# which bindings with new lib tech hot knife?



## Supra (Jan 11, 2012)

buy the cartels


----------



## phony_stark (Jul 2, 2011)

If you liked the cartels, you really, really, wont be sorry that you bought them.

They're, pretty much, a can't fail purchase.


----------



## Supra (Jan 11, 2012)

just don't put a burton sticker on your lib tech board


----------



## phony_stark (Jul 2, 2011)

but put as many energy drink stickers as you can on there.....those make you shred 38% harder.


----------



## Supra (Jan 11, 2012)

yeah, nothing says 'pro' like a big monster sticker on your deck. 
Then, throw everyone for a loop with a drink water sticker (just to let the ladies know that while you're a badass (monster sticker), you do have a sensitive side (drink water)


----------



## NWBoarder (Jan 10, 2010)

Like the others have said, if you like the Cartels, get them. They're good bindings, you won't regret the purchase.


----------



## ecksman (Sep 9, 2011)

il probably get the cartels. wasnt sure after hearing about the heel lift issue. just didnt wanna regret not trying another set that i may have liked better. the cartels were def comfortable and the ratchets were real smooth


----------



## Supra (Jan 11, 2012)

there is no heel lift issue so don't worry about it


----------



## ecksman (Sep 9, 2011)

picked up the carterls. no complaints what so ever. they do everything right. hardly thought of them all day today. props to darkside in killington for the superb help and advice


----------

RAW RECORDS:
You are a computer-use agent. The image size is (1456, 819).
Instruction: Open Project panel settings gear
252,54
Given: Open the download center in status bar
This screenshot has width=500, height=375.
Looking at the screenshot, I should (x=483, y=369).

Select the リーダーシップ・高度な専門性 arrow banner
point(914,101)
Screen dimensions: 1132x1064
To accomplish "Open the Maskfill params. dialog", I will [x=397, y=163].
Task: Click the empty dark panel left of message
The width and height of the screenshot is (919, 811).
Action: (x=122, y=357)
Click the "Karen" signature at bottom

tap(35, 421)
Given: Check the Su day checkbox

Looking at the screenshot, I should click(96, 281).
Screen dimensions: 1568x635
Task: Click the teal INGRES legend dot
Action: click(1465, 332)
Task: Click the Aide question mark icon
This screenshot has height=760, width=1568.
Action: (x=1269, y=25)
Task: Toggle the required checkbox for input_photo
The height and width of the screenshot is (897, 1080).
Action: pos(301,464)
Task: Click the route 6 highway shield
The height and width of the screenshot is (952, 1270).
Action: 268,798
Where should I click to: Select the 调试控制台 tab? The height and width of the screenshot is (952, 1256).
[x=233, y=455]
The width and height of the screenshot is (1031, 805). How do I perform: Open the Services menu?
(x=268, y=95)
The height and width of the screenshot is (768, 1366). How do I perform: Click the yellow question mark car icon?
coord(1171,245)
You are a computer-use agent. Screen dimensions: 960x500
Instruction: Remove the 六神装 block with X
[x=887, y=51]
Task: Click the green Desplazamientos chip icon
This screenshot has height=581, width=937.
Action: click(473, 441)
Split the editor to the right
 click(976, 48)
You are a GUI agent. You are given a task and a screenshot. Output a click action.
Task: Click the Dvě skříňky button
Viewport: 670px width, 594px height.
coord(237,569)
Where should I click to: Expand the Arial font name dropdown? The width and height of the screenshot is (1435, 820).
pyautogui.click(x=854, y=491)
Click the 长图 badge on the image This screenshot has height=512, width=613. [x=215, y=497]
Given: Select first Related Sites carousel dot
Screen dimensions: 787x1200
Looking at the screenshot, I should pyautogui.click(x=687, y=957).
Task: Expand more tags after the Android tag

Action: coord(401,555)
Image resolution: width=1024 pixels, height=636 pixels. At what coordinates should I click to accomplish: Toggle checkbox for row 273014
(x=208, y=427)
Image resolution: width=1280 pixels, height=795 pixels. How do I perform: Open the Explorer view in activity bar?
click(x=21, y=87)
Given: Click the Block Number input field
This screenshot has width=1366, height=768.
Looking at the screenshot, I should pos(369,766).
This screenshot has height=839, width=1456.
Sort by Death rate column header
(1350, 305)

WHAT IS ASKED:
A) In the snowboard bindings thread, copy word for word the passage that begins at the words "but put as many" and stops after the words "side (drink water)".
B) List every distinct username that posts in the snowboard bindings thread.

ANSWERS BY TASK:
A)
but put as many energy drink stickers as you can on there.....those make you shred 38% harder.


----------



## Supra (Jan 11, 2012)

yeah, nothing says 'pro' like a big monster sticker on your deck. 
Then, throw everyone for a loop with a drink water sticker (just to let the ladies know that while you're a badass (monster sticker), you do have a sensitive side (drink water)

B)
Supra
phony_stark
NWBoarder
ecksman